* Materials provided *
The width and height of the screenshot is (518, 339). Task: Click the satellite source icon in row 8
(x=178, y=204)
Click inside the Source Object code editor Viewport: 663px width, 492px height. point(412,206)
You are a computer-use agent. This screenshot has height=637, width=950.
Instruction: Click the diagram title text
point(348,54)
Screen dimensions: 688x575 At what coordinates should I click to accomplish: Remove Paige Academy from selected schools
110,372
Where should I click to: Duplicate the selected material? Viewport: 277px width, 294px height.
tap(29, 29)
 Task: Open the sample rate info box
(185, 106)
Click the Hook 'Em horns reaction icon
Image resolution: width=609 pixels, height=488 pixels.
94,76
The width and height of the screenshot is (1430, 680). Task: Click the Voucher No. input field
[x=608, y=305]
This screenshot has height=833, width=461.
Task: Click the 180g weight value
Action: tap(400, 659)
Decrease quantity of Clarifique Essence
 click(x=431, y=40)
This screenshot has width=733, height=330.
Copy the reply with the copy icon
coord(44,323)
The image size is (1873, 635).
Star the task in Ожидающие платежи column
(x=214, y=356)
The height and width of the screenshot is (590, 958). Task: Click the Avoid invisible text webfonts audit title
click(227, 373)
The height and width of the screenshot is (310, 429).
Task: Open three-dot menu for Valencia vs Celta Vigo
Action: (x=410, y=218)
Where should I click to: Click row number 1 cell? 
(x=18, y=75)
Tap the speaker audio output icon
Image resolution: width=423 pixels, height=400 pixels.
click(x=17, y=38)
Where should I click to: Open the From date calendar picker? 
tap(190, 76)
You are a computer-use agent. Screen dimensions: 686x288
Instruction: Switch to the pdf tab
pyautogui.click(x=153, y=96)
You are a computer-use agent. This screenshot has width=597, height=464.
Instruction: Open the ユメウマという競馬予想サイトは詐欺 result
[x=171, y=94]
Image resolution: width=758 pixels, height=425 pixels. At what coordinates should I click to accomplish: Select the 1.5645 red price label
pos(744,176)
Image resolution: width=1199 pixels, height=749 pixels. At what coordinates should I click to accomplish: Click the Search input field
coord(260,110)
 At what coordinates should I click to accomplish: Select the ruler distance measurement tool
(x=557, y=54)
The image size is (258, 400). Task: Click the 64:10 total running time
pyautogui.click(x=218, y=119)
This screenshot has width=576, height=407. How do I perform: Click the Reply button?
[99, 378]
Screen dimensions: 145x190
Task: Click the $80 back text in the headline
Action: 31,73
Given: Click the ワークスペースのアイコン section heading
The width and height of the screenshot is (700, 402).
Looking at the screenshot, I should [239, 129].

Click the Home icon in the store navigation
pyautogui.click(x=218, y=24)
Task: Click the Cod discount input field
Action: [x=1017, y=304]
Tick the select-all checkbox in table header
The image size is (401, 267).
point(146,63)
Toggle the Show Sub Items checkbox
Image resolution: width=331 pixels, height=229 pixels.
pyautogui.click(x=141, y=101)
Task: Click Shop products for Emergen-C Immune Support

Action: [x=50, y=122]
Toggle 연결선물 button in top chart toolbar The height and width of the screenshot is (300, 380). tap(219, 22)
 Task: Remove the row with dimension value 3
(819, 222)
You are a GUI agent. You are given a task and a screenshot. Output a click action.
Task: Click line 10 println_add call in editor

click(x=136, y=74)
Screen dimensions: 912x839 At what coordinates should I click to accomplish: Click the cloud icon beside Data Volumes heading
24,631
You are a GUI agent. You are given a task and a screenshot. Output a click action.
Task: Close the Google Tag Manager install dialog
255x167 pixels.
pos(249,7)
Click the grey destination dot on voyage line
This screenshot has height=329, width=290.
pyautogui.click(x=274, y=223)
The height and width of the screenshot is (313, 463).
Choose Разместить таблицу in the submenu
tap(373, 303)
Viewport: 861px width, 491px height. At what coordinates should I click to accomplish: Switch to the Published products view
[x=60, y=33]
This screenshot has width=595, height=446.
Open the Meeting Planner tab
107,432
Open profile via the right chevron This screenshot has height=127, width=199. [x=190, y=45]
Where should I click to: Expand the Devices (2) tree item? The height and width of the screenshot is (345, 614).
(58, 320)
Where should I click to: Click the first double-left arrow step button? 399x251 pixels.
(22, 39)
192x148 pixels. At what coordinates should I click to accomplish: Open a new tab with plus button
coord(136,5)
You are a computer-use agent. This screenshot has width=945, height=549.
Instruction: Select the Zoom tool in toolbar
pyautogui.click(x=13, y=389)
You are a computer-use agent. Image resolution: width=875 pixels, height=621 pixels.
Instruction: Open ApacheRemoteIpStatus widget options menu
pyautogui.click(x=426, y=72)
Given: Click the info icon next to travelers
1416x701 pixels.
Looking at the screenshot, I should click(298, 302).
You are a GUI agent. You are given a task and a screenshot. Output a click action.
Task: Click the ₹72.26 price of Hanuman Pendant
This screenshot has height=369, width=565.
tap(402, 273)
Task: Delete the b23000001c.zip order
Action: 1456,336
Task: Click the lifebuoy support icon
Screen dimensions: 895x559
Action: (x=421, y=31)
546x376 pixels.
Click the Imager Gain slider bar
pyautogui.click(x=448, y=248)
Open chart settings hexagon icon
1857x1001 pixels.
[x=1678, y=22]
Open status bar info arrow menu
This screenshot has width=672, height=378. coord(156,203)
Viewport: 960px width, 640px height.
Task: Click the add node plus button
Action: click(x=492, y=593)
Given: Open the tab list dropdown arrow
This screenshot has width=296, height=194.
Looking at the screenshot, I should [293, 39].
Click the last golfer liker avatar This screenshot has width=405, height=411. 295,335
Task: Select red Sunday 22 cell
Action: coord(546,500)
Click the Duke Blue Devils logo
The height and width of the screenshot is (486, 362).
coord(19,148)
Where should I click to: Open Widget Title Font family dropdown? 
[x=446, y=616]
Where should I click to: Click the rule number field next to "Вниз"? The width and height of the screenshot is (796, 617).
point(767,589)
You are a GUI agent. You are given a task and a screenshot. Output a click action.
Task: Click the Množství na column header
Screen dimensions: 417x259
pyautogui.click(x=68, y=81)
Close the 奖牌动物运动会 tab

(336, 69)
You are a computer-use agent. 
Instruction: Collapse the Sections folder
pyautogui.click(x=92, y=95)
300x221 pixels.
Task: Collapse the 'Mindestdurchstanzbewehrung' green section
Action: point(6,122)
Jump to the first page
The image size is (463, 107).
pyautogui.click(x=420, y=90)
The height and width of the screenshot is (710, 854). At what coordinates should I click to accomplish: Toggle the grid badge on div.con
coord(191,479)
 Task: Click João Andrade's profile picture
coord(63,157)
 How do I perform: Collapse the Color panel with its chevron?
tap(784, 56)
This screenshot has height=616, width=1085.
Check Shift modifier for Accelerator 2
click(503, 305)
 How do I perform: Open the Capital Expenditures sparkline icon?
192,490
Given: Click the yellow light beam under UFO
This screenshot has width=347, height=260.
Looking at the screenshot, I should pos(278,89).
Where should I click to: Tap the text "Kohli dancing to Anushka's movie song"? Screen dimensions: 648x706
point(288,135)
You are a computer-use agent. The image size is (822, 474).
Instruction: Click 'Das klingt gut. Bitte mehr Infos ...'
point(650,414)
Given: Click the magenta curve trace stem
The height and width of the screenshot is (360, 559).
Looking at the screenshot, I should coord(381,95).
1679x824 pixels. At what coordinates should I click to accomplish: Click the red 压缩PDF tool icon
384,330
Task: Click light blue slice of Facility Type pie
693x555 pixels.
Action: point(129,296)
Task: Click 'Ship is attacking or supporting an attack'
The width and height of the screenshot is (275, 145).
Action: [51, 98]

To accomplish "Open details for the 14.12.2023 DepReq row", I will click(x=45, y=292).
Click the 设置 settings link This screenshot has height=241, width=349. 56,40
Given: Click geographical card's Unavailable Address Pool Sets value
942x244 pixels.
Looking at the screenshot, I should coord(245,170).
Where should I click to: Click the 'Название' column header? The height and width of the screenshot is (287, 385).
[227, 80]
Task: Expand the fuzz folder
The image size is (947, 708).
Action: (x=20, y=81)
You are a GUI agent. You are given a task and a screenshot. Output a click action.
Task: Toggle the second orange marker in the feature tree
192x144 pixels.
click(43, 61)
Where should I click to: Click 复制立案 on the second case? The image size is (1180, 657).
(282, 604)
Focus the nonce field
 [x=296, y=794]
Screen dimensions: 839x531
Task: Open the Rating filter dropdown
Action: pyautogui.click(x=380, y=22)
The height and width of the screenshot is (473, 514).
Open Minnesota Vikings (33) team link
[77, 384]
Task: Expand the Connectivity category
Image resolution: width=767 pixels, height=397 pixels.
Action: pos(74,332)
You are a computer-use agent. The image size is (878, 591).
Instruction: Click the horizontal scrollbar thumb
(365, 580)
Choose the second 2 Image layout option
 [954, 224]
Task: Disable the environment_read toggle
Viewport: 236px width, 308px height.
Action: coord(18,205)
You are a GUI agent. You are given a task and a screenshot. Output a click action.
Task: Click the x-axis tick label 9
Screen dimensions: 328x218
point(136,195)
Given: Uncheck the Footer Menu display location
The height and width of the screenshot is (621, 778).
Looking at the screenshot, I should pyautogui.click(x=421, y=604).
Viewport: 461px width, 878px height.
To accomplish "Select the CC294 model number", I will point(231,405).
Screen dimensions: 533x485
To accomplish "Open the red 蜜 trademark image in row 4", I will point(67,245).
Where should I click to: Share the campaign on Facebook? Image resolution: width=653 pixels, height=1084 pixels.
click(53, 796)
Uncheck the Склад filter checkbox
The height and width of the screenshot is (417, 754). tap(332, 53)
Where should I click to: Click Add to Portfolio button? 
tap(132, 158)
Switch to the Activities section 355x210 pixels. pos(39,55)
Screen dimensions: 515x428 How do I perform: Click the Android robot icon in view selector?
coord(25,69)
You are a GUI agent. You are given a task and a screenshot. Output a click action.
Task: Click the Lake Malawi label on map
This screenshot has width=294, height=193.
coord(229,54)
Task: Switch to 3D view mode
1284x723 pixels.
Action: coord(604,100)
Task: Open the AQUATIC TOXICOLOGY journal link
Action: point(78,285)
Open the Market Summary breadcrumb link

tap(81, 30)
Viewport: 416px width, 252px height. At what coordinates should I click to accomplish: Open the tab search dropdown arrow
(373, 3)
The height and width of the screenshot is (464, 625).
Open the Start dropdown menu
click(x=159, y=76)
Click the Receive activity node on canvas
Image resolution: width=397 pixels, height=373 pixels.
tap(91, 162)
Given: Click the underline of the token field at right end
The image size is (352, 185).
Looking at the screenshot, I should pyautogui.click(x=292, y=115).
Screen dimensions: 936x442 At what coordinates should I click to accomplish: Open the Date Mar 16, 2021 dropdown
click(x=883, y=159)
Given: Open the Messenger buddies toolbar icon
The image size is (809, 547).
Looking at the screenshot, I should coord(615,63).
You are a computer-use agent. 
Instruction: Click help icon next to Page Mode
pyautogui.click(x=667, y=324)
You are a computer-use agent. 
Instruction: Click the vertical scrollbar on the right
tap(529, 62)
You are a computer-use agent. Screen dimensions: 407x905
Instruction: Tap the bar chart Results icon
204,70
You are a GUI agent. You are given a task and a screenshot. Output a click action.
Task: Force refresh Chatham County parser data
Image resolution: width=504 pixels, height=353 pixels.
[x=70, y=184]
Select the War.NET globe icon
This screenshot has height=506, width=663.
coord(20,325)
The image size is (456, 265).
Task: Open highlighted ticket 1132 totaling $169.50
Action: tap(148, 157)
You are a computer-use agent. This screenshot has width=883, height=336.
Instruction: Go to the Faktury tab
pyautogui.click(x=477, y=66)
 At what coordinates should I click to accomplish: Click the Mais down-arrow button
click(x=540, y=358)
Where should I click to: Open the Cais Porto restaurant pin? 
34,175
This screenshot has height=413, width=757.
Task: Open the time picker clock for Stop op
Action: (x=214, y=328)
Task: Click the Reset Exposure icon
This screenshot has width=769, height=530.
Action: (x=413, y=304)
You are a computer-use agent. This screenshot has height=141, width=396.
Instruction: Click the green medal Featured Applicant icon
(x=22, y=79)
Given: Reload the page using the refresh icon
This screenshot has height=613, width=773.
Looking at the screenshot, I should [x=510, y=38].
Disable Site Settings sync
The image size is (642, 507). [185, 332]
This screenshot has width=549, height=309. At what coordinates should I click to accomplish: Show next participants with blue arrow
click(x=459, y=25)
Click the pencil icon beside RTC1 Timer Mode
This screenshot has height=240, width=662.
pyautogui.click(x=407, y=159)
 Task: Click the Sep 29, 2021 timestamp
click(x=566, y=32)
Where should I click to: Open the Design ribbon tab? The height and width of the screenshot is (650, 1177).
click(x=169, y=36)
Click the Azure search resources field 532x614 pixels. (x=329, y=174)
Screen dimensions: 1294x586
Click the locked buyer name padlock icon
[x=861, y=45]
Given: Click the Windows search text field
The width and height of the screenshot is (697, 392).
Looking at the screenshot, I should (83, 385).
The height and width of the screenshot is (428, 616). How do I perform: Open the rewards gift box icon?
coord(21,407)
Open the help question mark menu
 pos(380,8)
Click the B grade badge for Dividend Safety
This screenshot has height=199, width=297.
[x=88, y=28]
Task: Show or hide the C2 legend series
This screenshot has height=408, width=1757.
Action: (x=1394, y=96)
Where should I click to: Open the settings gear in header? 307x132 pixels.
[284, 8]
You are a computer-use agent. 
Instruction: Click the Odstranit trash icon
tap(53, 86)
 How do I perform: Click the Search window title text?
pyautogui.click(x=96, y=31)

* Aim of the exercise *
Whenever the word "will" shows up in a line above, copy that line.

* Solution for this exercise *
To accomplish "Open details for the 14.12.2023 DepReq row", I will click(x=45, y=292).
To accomplish "Select the CC294 model number", I will point(231,405).
To accomplish "Open the red 蜜 trademark image in row 4", I will point(67,245).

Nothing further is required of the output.